Calden. Nach dem Schlusspfiff brachen alle Dämme: Die Caldener Hessenliga-Fußballerinnen hatten Regionalligist Eintracht Frankfurt 2:1 geschlagen und sich den Hessenpokal geholt.

Zum fünften Mal in den vergangene zehn Jahren. Stolz reckten die Spielerinnen den Pokal in die Höhe, zuvor lagen sie glückselig aufeinander auf dem Rasen und jubelten. Ein Haufen Glück auf vier Quadratmeter.

Und auch nach dem Duschen ging die Feier auf der Heimfahrt weiter. „Ich bin stolz auf euch“, lobte Trainer Wolfgang Berndt die Mannschaft, die singend und feiernd die Strecke von Südhessen nach Calden zurücklegte. „Wenn man gewonnen hat, machen auch die langen Heimfahrten nichts aus“, sagt Johanna Hildebrandt. Die 22-Jährige hatte beide Tore für Calden erzielt und so eine grandiose Saison gekrönt.

Der Pokalsieg war einer der emotionalen Höhepunkte. Aber auch die Meisterfeier war toll, sagt Arlene Rühmer. Seit elf Jahren spielt sie in Calden – seither zählt zu den Stützen und Motoren der Mannschaft.

Und auch, wenn sie schon mehrfach den Pokal in Händen hielt, der Gewinn am Sonntag hat für sie und die Mannschaft einen besonderen Stellenwert. Nach dem Aufstieg spielt Calden nächstes Jahr in der Regionalliga, also in jener Klasse in der auch Finalgegner Eintracht Frankfurt antritt. Die Frankfurterinnen wurden dieses Jahr Meister, verpassten in der Relegation aber den Aufstieg. „Wir haben gezeigt, dass wir auch mit so einem Gegner mithalten können“, sagt Hildebrandt nicht ohne Stolz und Rühmer pflichtet bei: „Wir müssen uns nicht verstecken.“

Nächste Saison also wird Trainer Wolfgang Berndt auf eine Elf zurückgreifen können, die nicht nur mit der Euphorie des Double-Gewinners aufsteigt, sondern sein Selbstbewusstsein auch aus dem Erfolgserlebnis des Pokals zieht.

Jetzt sind die Caldenerinnen neugierig, wer im Pokal in der ersten DFB-Hauptrunde auf sie zukommt.

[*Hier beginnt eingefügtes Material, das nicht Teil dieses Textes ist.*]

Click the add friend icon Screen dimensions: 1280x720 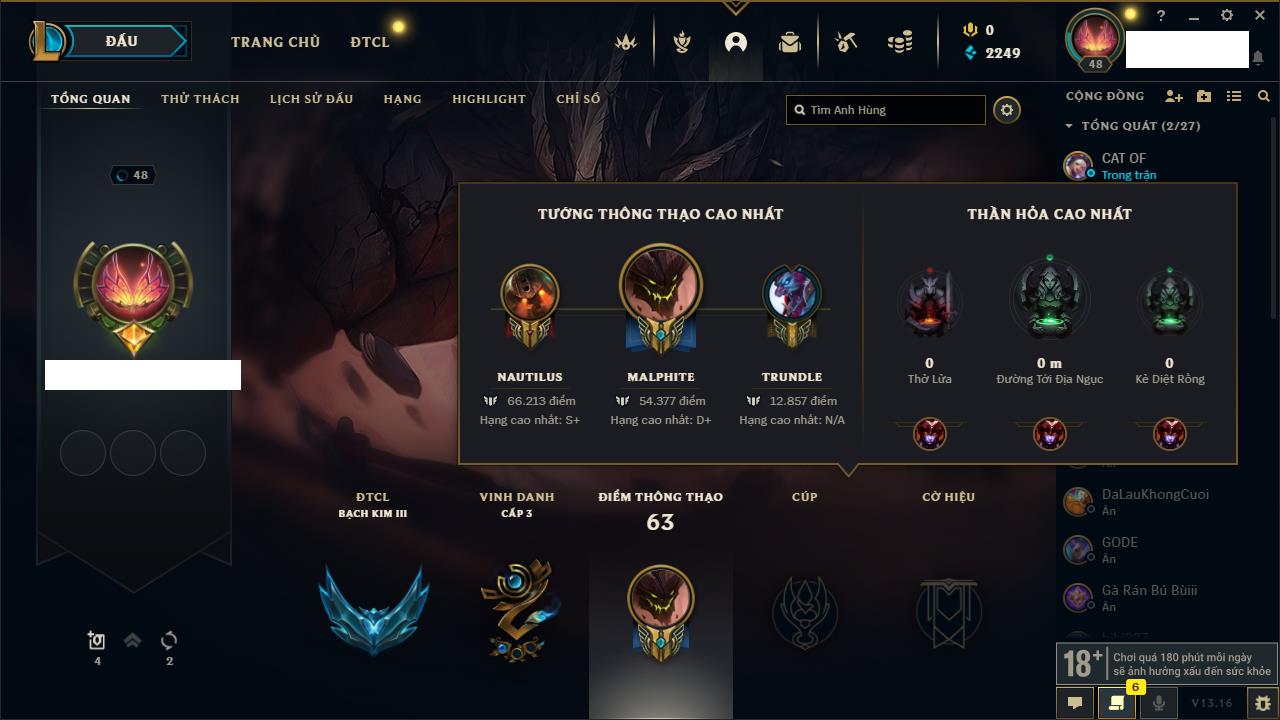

Ein namhafter Gegner wie Potsdam oder FFC Frankfurt ist natürlich immer willkommen, aber „ich hätte auch nichts gegen einen schwächeren. Dann hätten wir die realistische Chance, die zweite Runde zu erreichen“, sagt Hildebrandt.

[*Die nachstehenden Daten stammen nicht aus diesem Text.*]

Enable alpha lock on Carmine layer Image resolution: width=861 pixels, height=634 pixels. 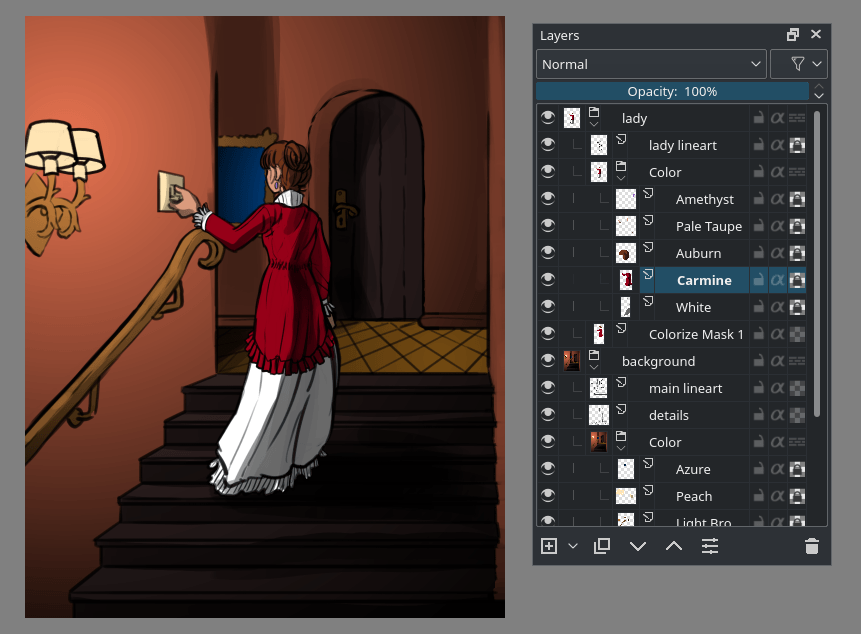click(x=777, y=279)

Doch das war bei der Heimfahrt nicht das Thema. Schon eher bedauerten die Spielerinnen, dass das Pokalendspiel an einem späten Sonntagnachmittag war. Eine Nacht durchmachen, wie die Grebensteiner Herren tags zuvor, konnten sie nicht. Flug oder Fahrt in den Urlaub hatten die einen schon lange vorher für Montag gebucht, die Arbeit wartete auf die anderen.